__SOURCE DATA__
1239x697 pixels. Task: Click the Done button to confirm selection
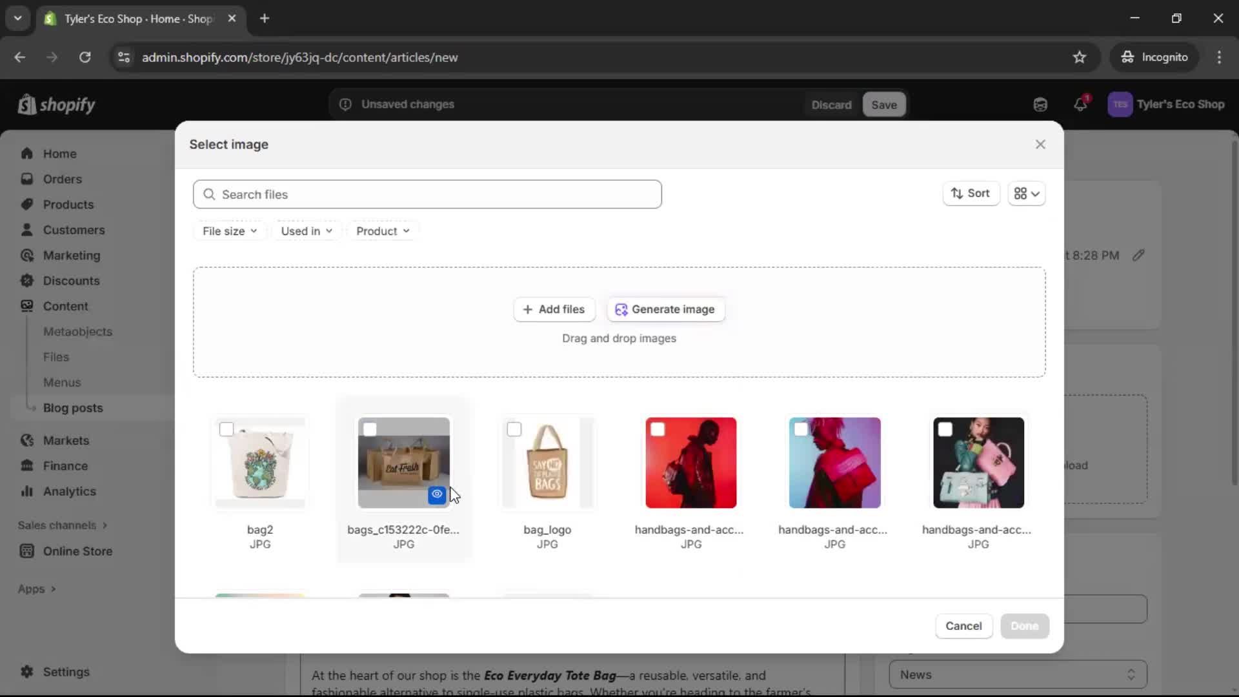[x=1025, y=626]
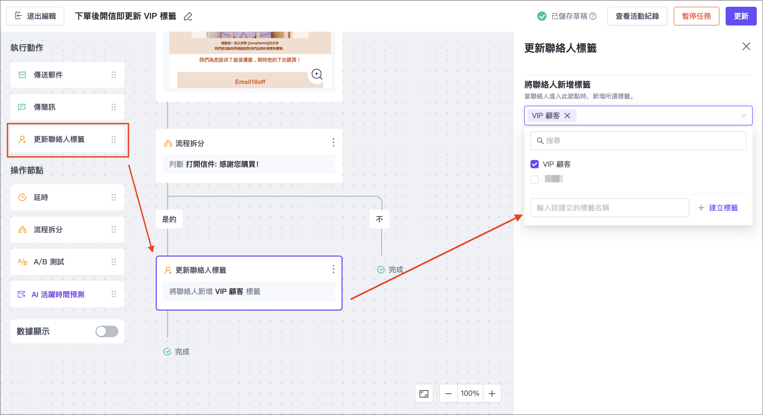Check the second unchecked tag checkbox
763x415 pixels.
(535, 180)
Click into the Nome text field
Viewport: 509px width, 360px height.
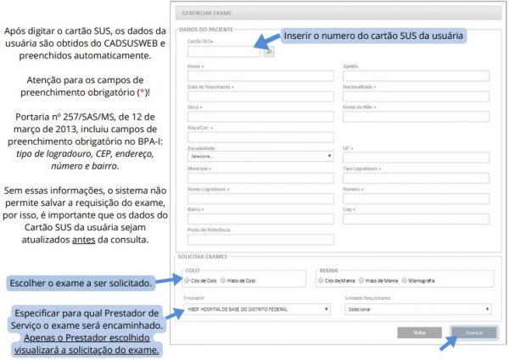pos(260,75)
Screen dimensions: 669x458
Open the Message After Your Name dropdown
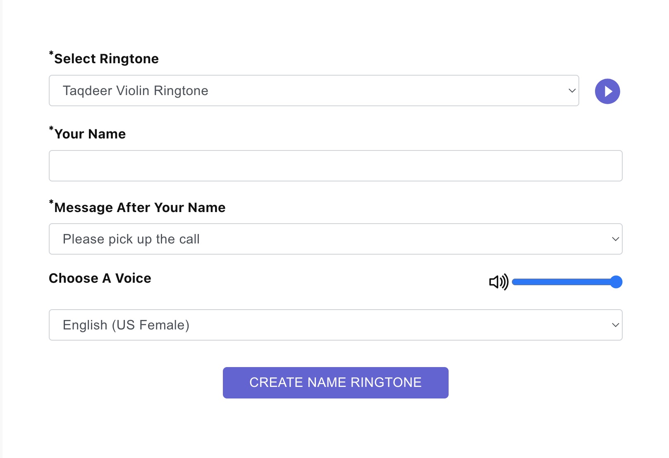pyautogui.click(x=336, y=239)
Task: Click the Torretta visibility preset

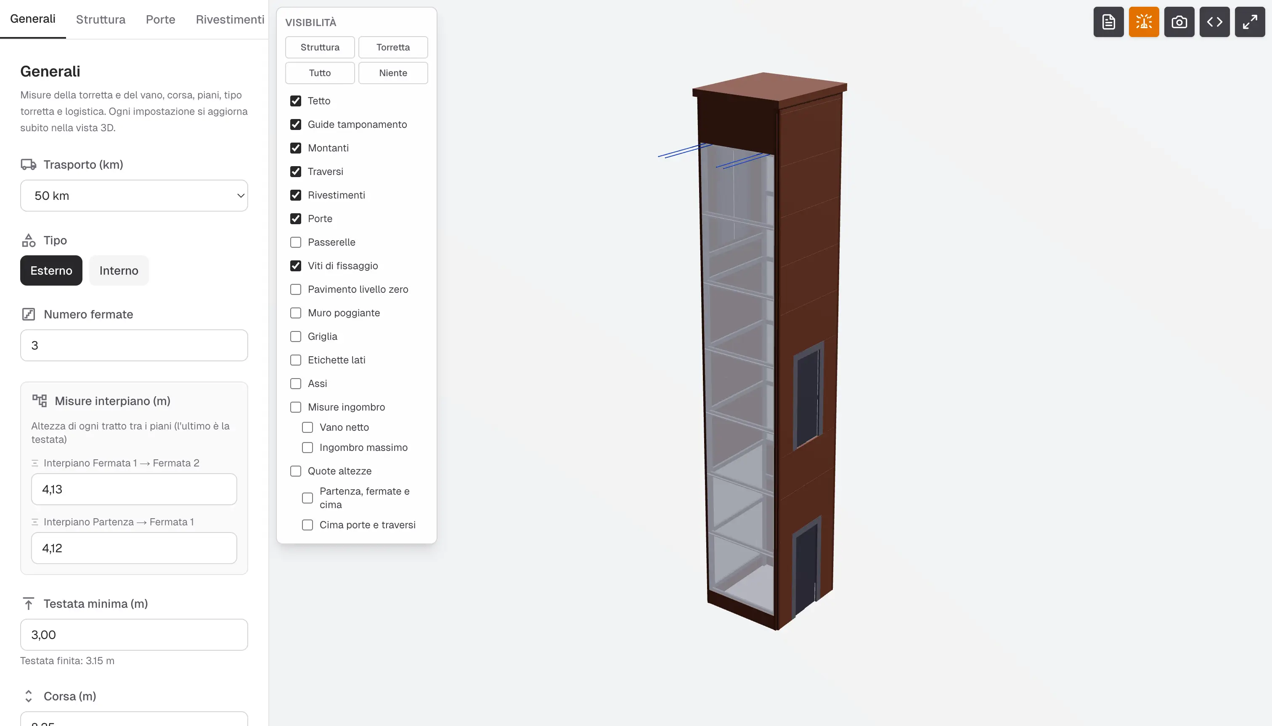Action: click(x=393, y=47)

__CHALLENGE__
Copy all of the data above word for word, but leave out the pictures.

__TASK SOLUTION__
1239x697 pixels. Task: Click the Done button to confirm selection
[x=1025, y=626]
Check the second unchecked tag checkbox
763x415 pixels.
(535, 180)
Click into the Nome text field
Viewport: 509px width, 360px height.
pos(260,75)
Screen dimensions: 669x458
Open the Message After Your Name dropdown
pyautogui.click(x=336, y=239)
Task: Click the Torretta visibility preset

Action: click(x=393, y=47)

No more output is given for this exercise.